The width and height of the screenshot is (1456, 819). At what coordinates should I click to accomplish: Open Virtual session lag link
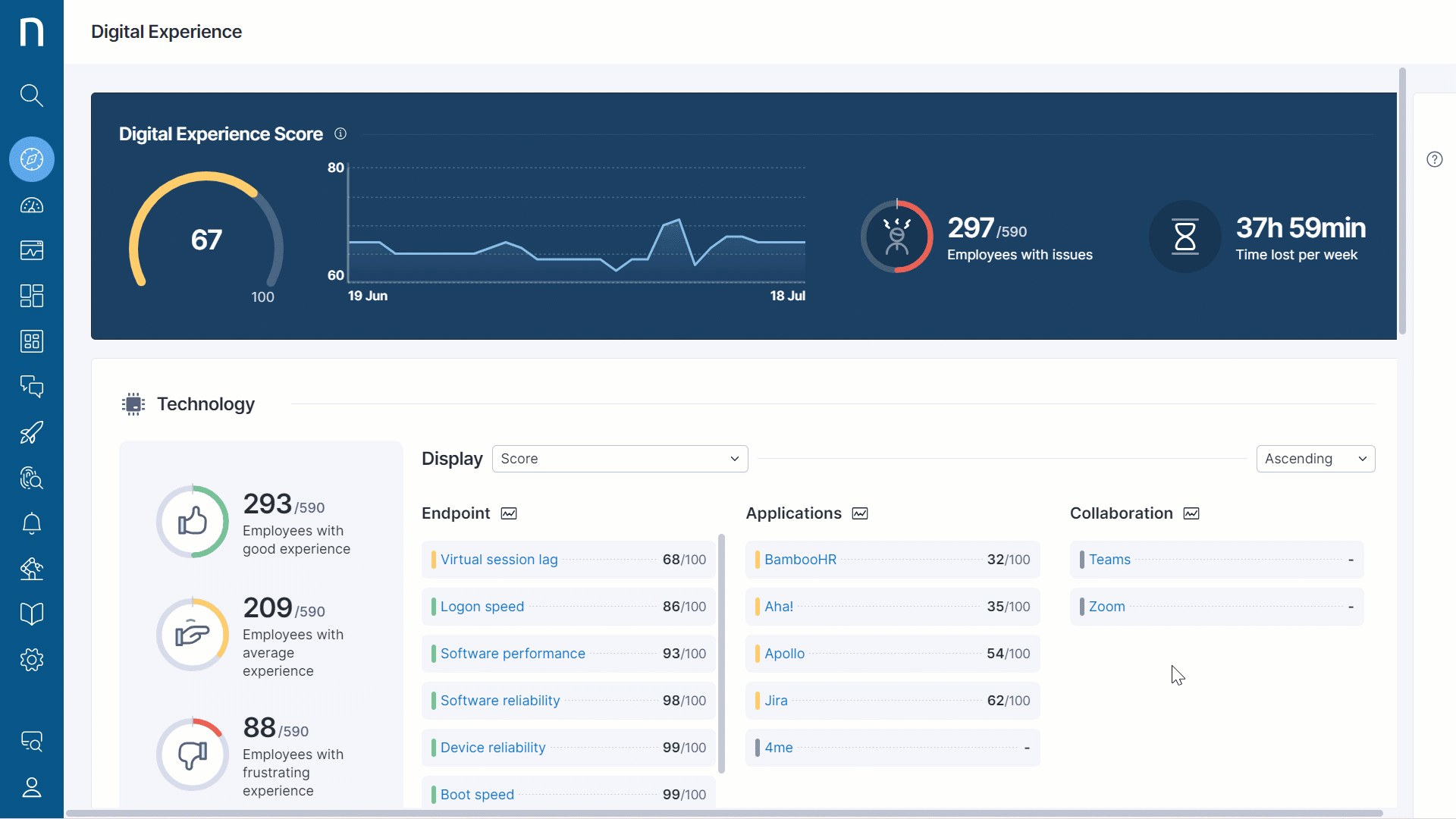[x=499, y=560]
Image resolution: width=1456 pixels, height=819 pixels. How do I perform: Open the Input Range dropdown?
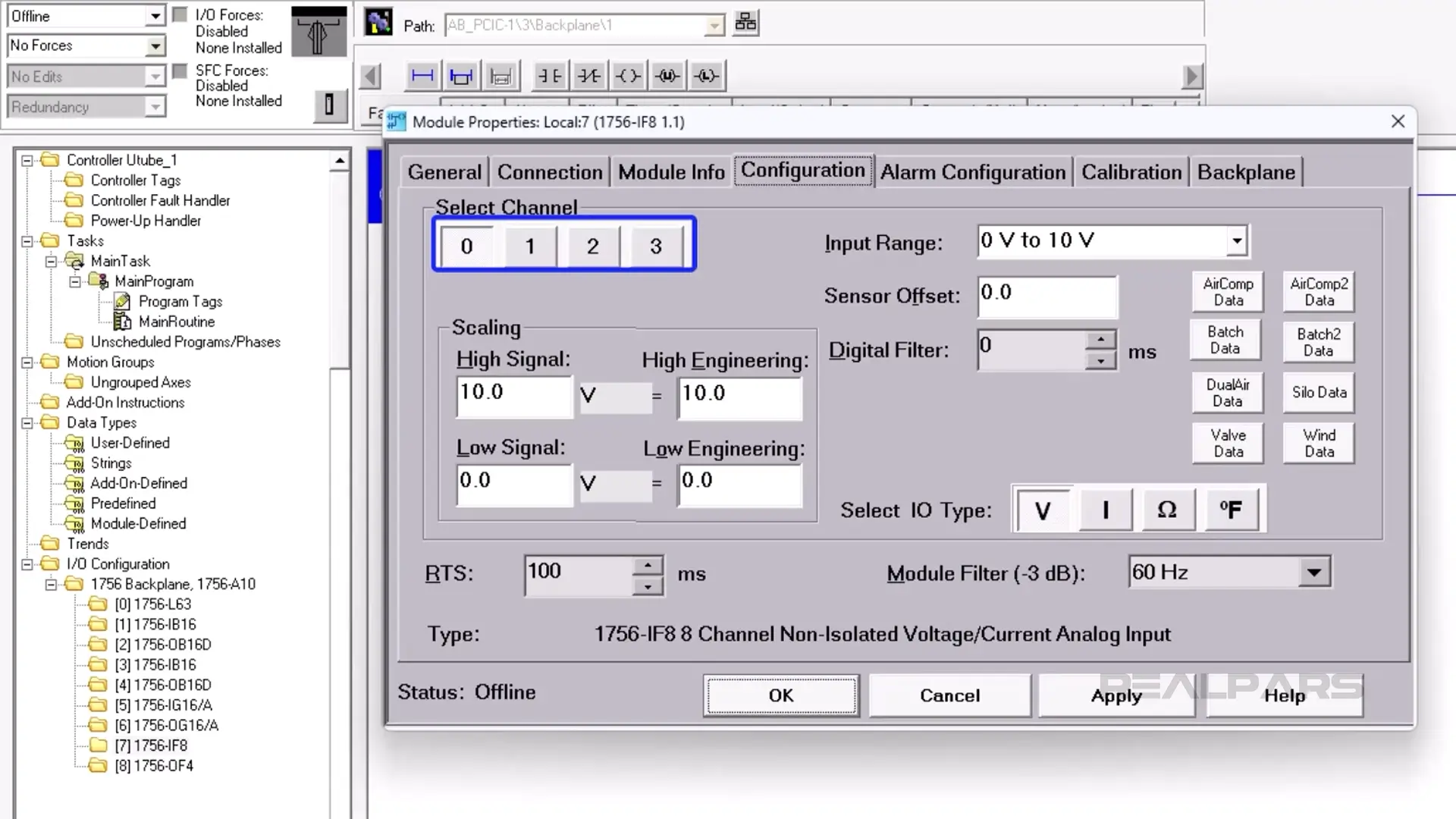(1238, 241)
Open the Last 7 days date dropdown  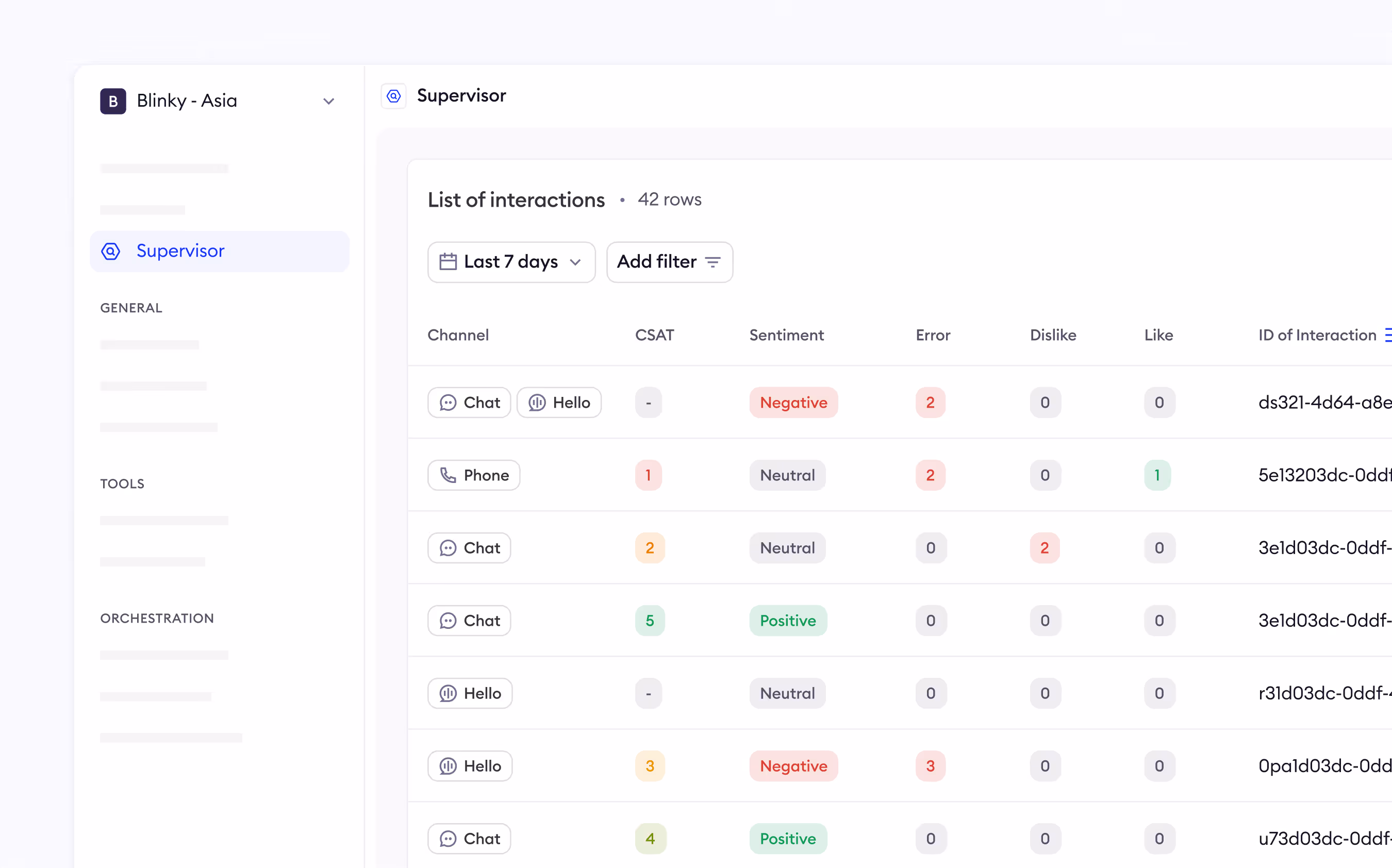point(511,262)
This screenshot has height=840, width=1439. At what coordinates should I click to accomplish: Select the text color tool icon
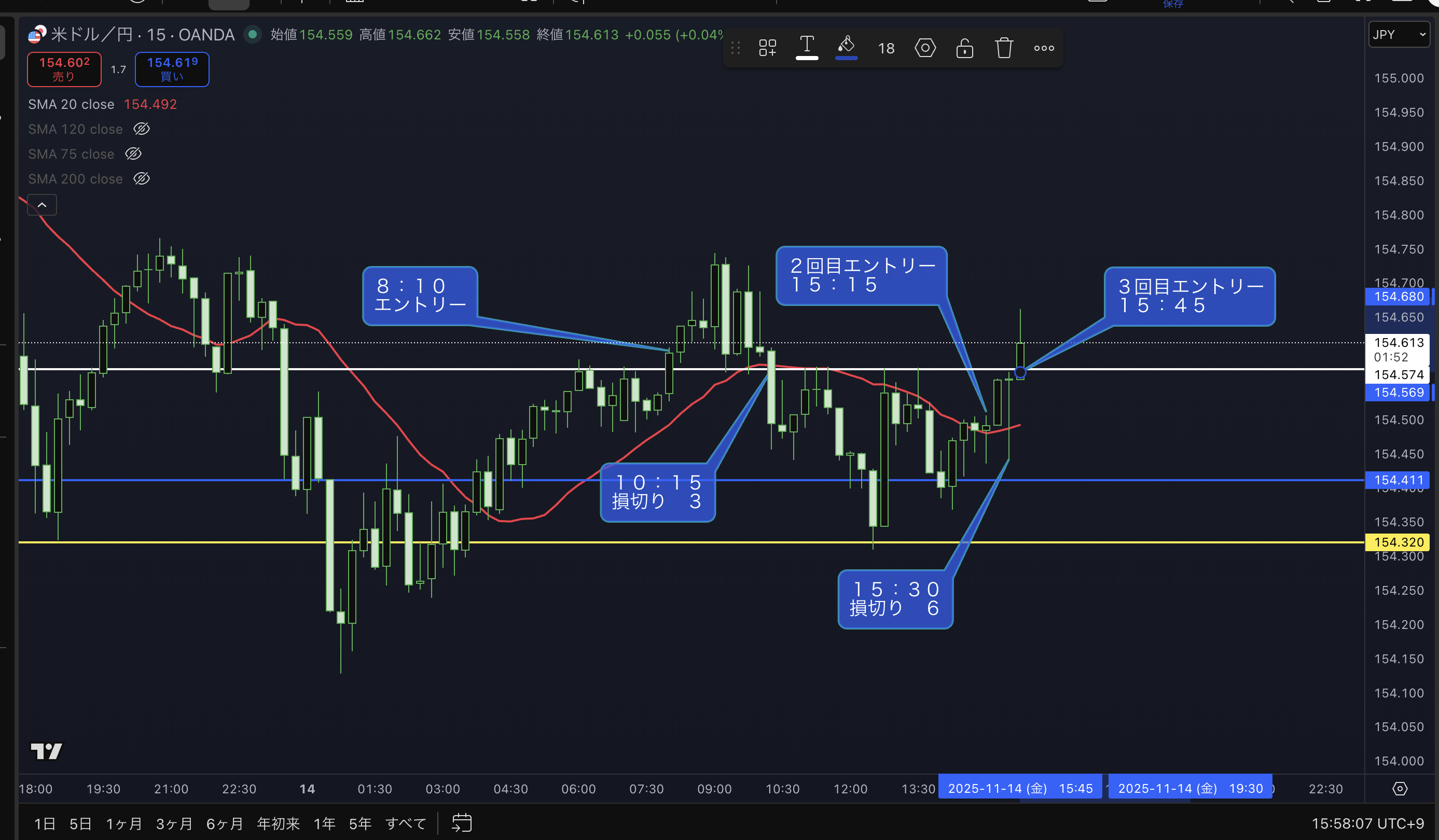pos(806,47)
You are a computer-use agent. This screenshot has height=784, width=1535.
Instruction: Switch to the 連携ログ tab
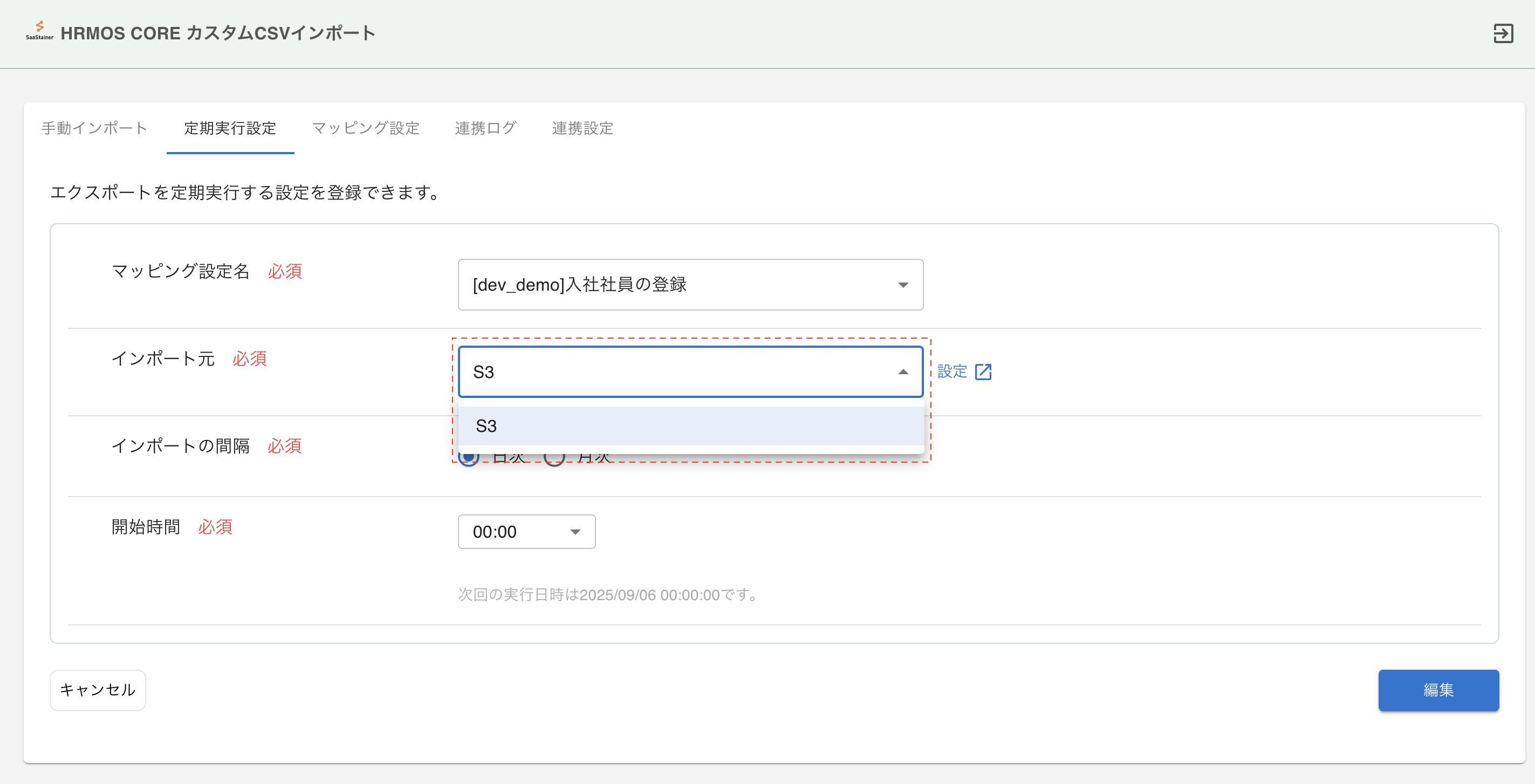(x=485, y=128)
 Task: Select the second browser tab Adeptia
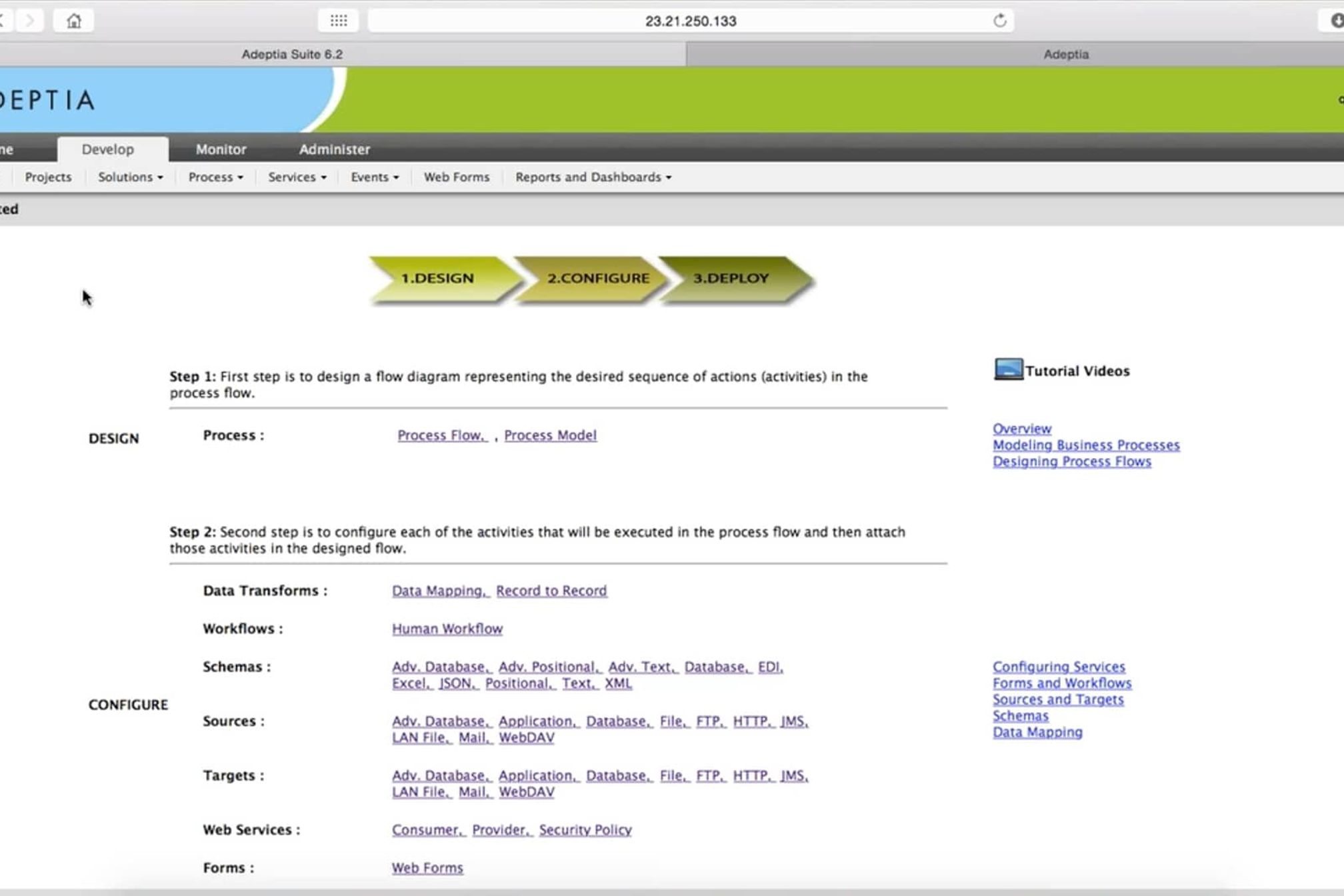pyautogui.click(x=1065, y=55)
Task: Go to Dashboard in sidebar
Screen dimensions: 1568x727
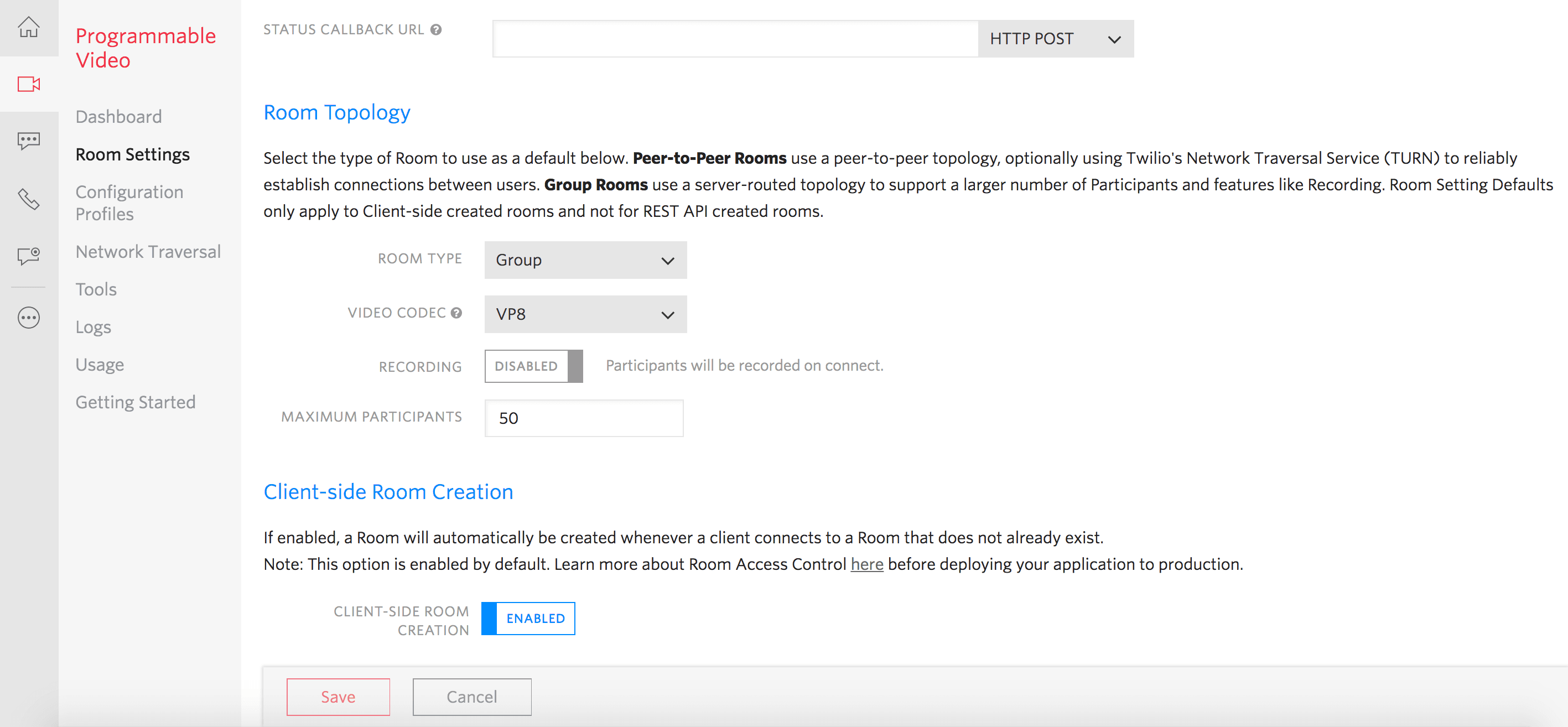Action: 119,117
------------
■ **PROBLEM TO WORK ON**
Restate, word for word, each line from the one with "Task: Select the second browser tab Adeptia" to the end of the entries, both included, and keep every picture out.

■ **ANSWER SPACE**
 Task: Select the second browser tab Adeptia
pyautogui.click(x=1065, y=55)
Task: Go to Dashboard in sidebar
Screen dimensions: 1568x727
Action: 119,117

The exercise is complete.